Implications for Future Research

The influence of treatment on the local microbiome is an area worthy of exploration. Adalimumab is an anti-TNFα which has been shown to be an effective treatment in the treatment HS [79]. Studies have demonstrated that treatment with adalimumab causes alterations in the gut microbiome towards eubiosis in patients with CD [80, 81]. Treatment of psoriasis with biologics has been demonstrated to cause alterations in the local microbiome, shifting it back towards the microbial composition of healthy controls [82]. However, alterations to the oral, gut and cutaneous microbiome in patients with HS undergoing treatment (including with biological agents) have not yet been investigated. This may help identify if the cutaneous and gastrointestinal microbiome alter with treatment, and whether this precedes or follows clinically measurable improvement in skin lesions. On the basis of research in CD and psoriasis, we would anticipate that an alteration towards eubiosis in the cutaneous and gastrointestinal microbiome in HS would be demonstrated. However, whether changes towards eubiosis will be accompanied by clinical response in patients with HS to treatment remains to be known.

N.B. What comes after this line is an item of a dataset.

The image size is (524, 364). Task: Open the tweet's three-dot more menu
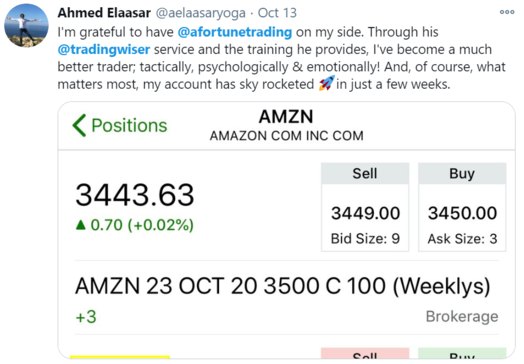coord(507,12)
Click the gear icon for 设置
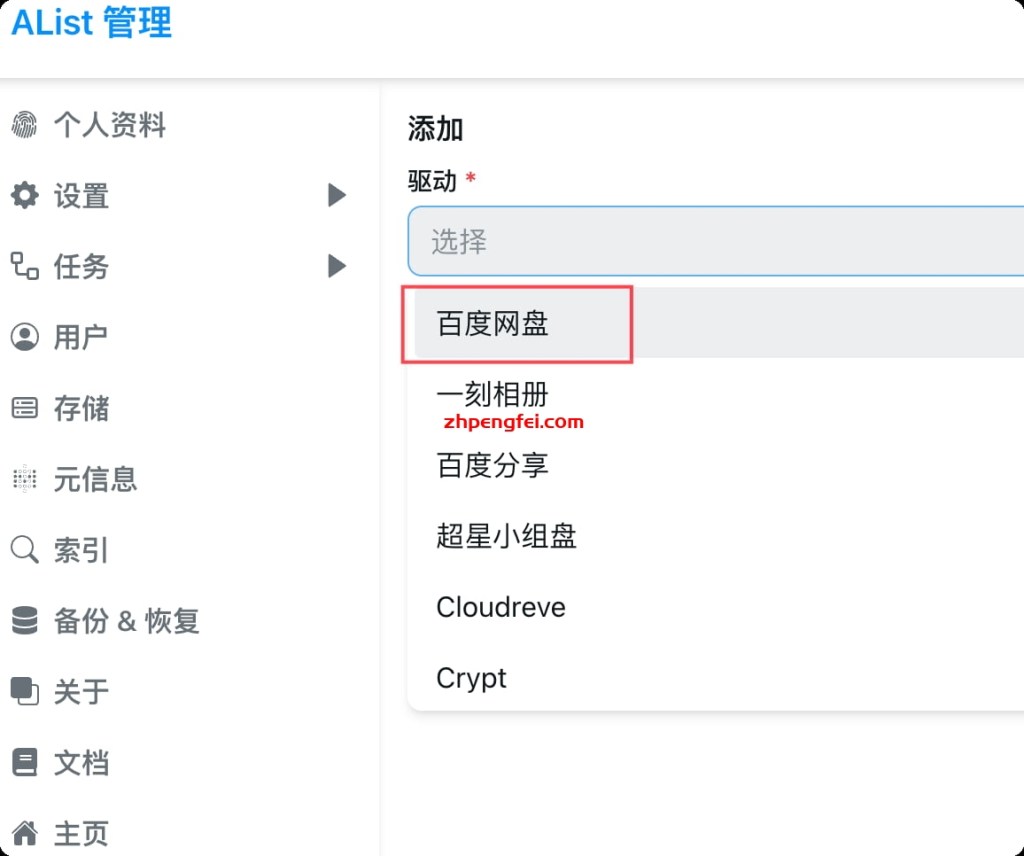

No studies have yet been conducted examining the oral microbiome in HS, and research should be targeted at this branch of microbiome research. The oral microbiome is understood to be implicated in systemic illnesses such as heart disease and gastrointestinal cancer [83, 84]. Periodontitis has been shown to be associated with psoriasis, pemphigoid and pemphigus [19].

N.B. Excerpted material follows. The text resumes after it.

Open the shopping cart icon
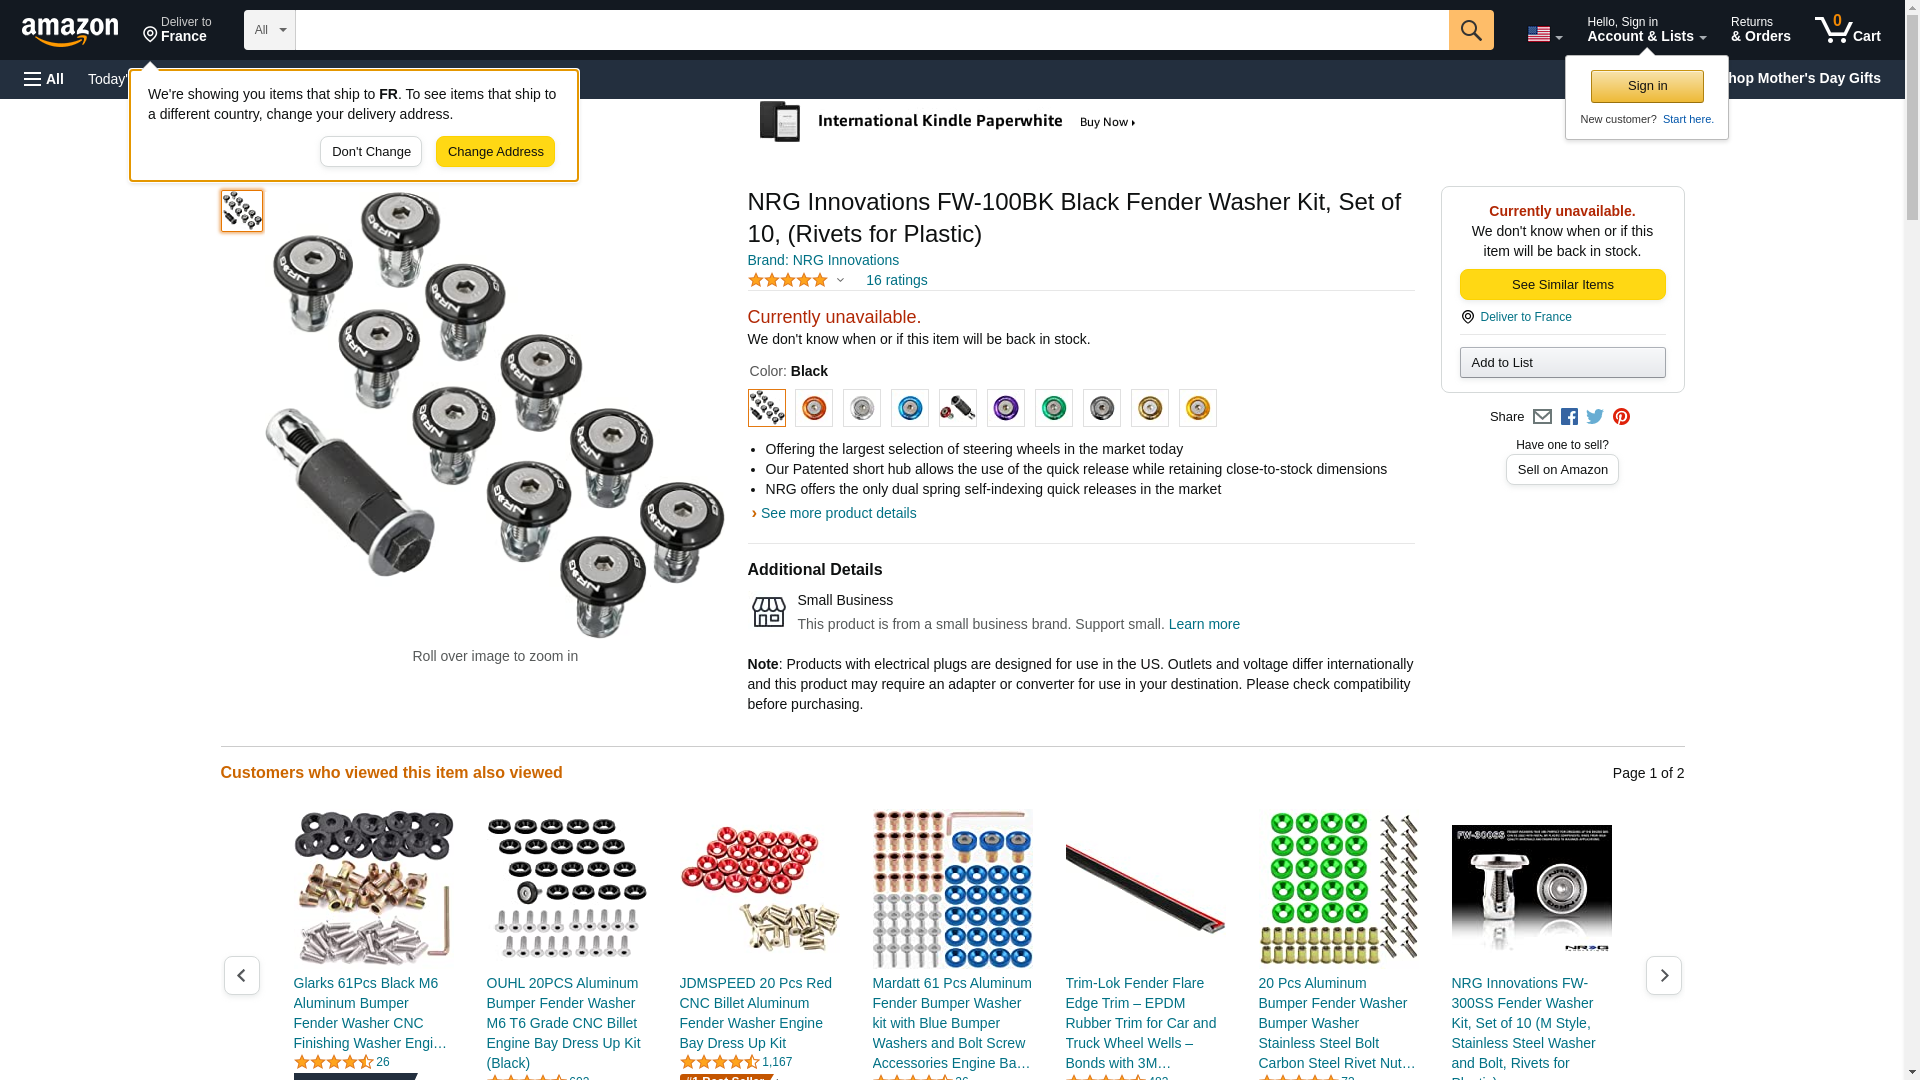 point(1848,30)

Likewise, there has been very limited research into the role of the gastrointestinal microbiome in HS, with the exception of the two studies discussed in this paper.

Given the propensity for HS to affect the inguinal and genital area, future research examining alterations in the vaginal microbiome should be undertaken. This may help shed light on whether there is cross-colonisation between the vaginal mucosa and HS lesions, and in which direction that this may occur. Additionally, further comparative research between HS tunnels and CD fistulas may help identify potential shared underlying pathways of pathogenesis, given the propensity for both diseases to occur within the perianal and genital regions.

Psychiatric co-morbidities, such as depression and anxiety, are common in HS [85]. Whether these occur as a consequence of the physical and social difficulties associated with HS, or as a result of associated underlying systemic inflammation, remains unclear. As discussed previously, collection and analysis of metadata with the microbiological findings should be undertaken. This would assist with identifying if specific microbial populations and compositions are associated with co-morbid psychiatric diseases in patients with HS. This may help identify possible therapeutic targets for patients with a high burden of psychological illness in the setting of HS.

As discussed, future studies examining the cutaneous microbiome of HS should include both biopsies for NGS and swabs or aspirates for traditional culture methods, and use metagenomics where possible, with a view to the implementation of whole genome sequencing and transcriptomics. The use of swabs and traditional culture methods is important to continue to include in future research, given that this represents a low-cost and mostly non-invasive test for future clinical practice when assessing alterations in the microbiome before and after treatment as potential markers of treatment response. Examining the oral, gastrointestinal and cutaneous microbiomes concurrently in individuals with and without HS would assist in understanding the alterations towards dysbiosis, and potentially provide targets for future therapeutic interventions.